The commander of the garrison, Francis, Duke of Guise (who had inherited the title from his father, Claude, in 1550), restores the old fortifications and adds new ones, and from October to December 1552 successfully resists the emperor's attacks.
Henry also annexes the episcopal cities of Toul and ...
...Verdun, which together with Metz form the so-called Three Bishoprics.
Hesse is partitioned at the death of German Landgrave Philip of Hesse, also called Philip the Magnanimous, among his four sons.
Hesse-Kassel goes to William IV, who had participated with his brother-in-law Maurice of Saxony in the princely rebellion of 1552 that had liberated his father from his five-year captivity by the Holy Roman emperor Charles V.
Kassel becomes the capital of Hesse-Kassel, which is the largest, most important, and most northerly of the four new Hesse landgraviates.
Thomas Erastus, born Thomas Lüber in Baden, Switzerland, and a student of philosophy and medicine for nine years, is invited in 1557 by the elector Otto Heinrich of the Palatinate to be professor of therapeutics in the new faculty of medicine at the University of Heidelberg, where he had quickly achieved a favorable reputation as a physician and a teacher.
As a supporter of the church reforms advocated by the Swiss theologian Huldrych Zwingli, Erastus has become closely associated with the introduction of Reformed Protestantism into the Palatinate during the electorate of Frederick III (1559–76).
In debates over the Eucharist, the sacrament deriving from the Lord's Supper, he has defended the Zwinglian view that Christ's body is present in the sacramental bread only symbolically, in contrast to Luther's view that his body is really present.
The central controversy in Erastus' life had come to a head after he had opposed efforts by Calvinists in the Palatinate, notably Caspar Olevianus, to impose the system of church discipline that had been established by John Calvin at Geneva and elsewhere.
When, in 1568, a set of theses had been presented at Heidelberg by the English Puritan George Withers, who had affirmed both the presbyterian system of church government (assemblies of elected representatives) and the practice of excommunication, Erastus had drawn up one hundred theses (later reduced to seventy-five) to refute him.

▶ [WHAT YOU SHOULD DO]: Quote the history passage word for word, between "Hesse-Kassel goes to" and "emperor Charles V.", inclusive. You won't need the dataset entries.

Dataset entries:
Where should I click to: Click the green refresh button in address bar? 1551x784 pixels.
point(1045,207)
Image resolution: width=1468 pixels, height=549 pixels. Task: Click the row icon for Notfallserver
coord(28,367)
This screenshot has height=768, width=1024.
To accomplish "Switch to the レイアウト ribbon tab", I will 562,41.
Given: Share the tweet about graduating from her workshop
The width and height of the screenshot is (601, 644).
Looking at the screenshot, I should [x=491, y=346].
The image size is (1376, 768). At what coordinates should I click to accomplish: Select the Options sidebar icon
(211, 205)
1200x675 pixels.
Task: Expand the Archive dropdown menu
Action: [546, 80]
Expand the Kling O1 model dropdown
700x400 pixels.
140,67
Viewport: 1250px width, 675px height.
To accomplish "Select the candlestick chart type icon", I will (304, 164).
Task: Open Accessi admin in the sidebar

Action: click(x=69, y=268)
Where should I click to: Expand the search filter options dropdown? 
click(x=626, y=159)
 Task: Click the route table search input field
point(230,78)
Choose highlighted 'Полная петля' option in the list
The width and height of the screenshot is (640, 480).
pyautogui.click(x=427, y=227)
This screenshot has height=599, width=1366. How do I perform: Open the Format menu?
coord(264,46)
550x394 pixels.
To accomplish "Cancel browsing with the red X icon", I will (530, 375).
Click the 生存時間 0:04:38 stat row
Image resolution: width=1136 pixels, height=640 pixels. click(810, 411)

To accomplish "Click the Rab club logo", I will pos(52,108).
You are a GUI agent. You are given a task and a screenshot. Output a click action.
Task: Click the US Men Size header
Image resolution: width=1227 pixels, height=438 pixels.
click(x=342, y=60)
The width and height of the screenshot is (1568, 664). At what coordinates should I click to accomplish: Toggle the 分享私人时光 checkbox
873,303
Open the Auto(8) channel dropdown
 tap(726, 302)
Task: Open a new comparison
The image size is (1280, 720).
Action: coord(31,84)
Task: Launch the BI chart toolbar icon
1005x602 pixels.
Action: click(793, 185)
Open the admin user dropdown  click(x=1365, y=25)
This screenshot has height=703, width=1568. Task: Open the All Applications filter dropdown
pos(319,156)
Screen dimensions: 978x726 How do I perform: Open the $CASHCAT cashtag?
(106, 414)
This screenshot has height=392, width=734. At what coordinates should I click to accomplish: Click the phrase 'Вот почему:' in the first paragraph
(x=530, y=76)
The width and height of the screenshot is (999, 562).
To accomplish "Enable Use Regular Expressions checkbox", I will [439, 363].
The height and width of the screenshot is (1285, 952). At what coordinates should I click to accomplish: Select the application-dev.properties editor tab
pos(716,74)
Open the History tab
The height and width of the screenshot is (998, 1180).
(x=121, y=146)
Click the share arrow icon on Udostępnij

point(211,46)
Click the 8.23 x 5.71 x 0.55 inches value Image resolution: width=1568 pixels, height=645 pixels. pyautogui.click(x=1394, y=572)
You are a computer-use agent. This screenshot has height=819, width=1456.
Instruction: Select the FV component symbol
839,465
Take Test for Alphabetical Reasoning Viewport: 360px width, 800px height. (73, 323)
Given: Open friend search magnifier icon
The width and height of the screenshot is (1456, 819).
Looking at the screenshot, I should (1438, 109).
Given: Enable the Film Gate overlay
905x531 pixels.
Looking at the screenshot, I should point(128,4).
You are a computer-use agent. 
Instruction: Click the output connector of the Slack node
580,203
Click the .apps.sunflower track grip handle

▶ [ANSWER TO THIS PROBLEM]:
Hesse-Kassel goes to William IV, who had participated with his brother-in-law Maurice of Saxony in the princely rebellion of 1552 that had liberated his father from his five-year captivity by the Holy Roman emperor Charles V.